The project has implemented a participatory research model with various levels of engagement tailored to accommodate participants' diverse levels of expertise. This approach enables feedback collection, support provision, and information dissemination to ensure sustainable citizen engagement. The inclusion of artificial intelligence for image analysis and the implementation of the Standard Material Transfer Agreement (SMTA) allows the compliance of international regulations for testing this innovative decentralized conservation approach. Its extensive cooperation across countries, the involvement of citizens from different regions, and engagement with regional platforms emphasize its European dimension and importance. Looking ahead, the jury expects this award to support the further development and innovation of the project, which subscribes to the ethos of empowering communities through decentralized seed storage, enabling them to regain control of their agricultural heritage. By democratizing access to seeds and knowledge, INCREASE challenges the dominance of large agrochemical corporations and promotes agricultural resilience, sustainability, and food sovereignty.  

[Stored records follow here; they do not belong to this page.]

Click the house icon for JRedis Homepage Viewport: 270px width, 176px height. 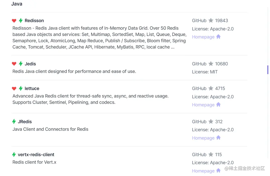(218, 138)
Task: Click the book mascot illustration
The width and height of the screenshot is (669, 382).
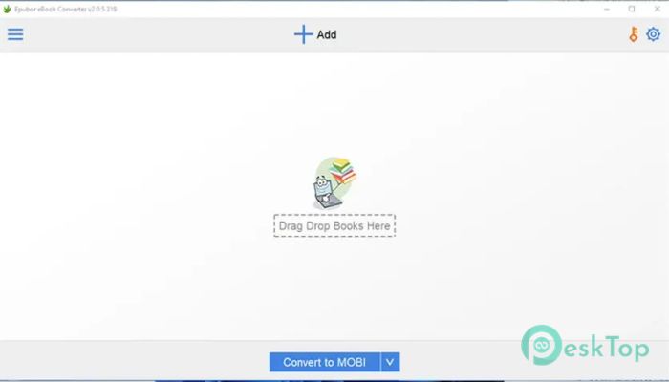Action: click(x=334, y=181)
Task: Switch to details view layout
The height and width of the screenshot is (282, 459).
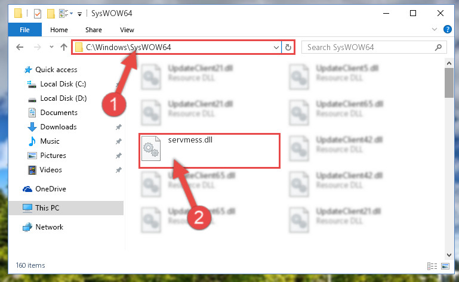Action: tap(432, 266)
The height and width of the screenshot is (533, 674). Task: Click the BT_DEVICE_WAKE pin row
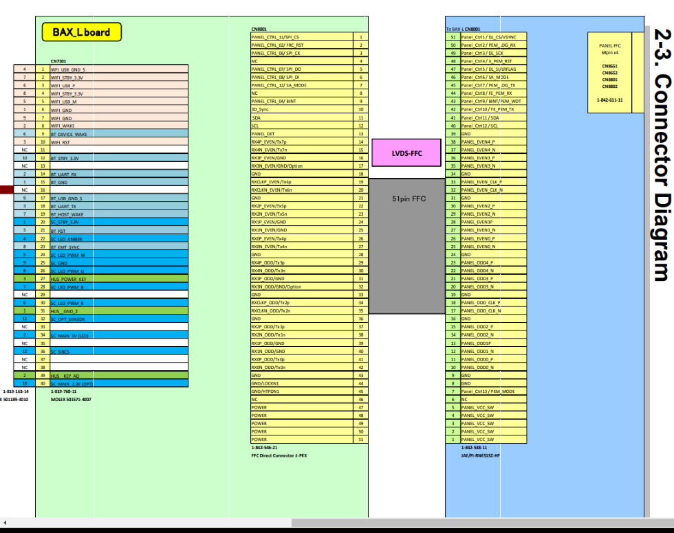click(x=110, y=134)
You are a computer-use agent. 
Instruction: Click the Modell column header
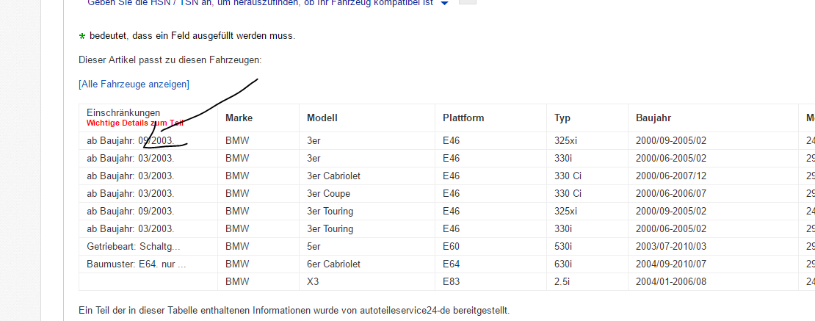click(322, 118)
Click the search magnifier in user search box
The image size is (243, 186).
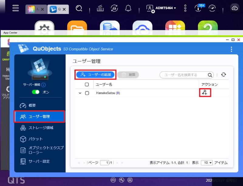point(210,75)

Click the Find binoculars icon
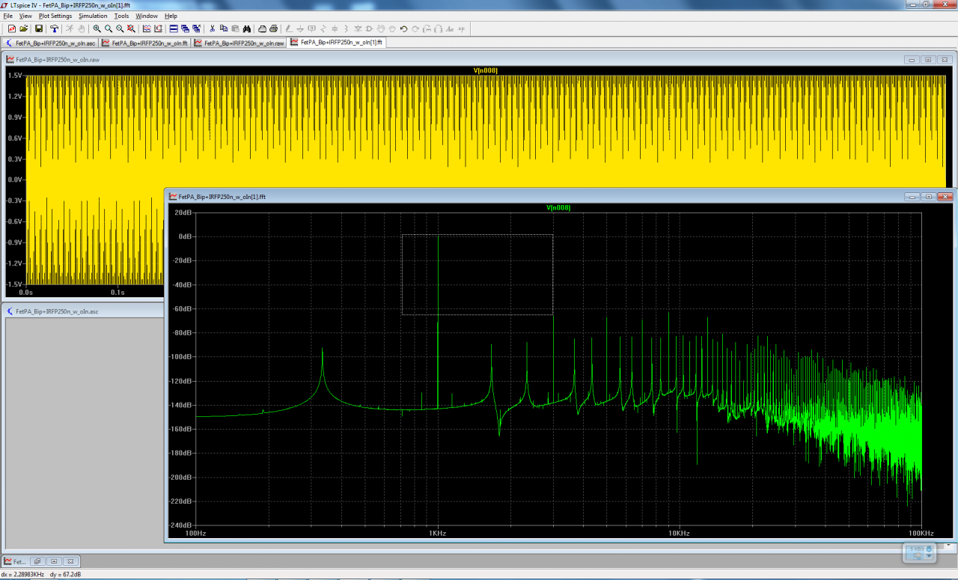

Finally, the project's collaboration between citizens and major research centers is outstanding, and it exemplifies how top-tier centers are opening up their research processes for scientific excellence and social inclusion. In particular, members from local rural communities, including farmers who usually perceive themselves as outside the formal research process, contribute in a direct, meaningful and accessible way. Their traditional knowledge, passed down through generations, is a valuable agricultural research and development resource.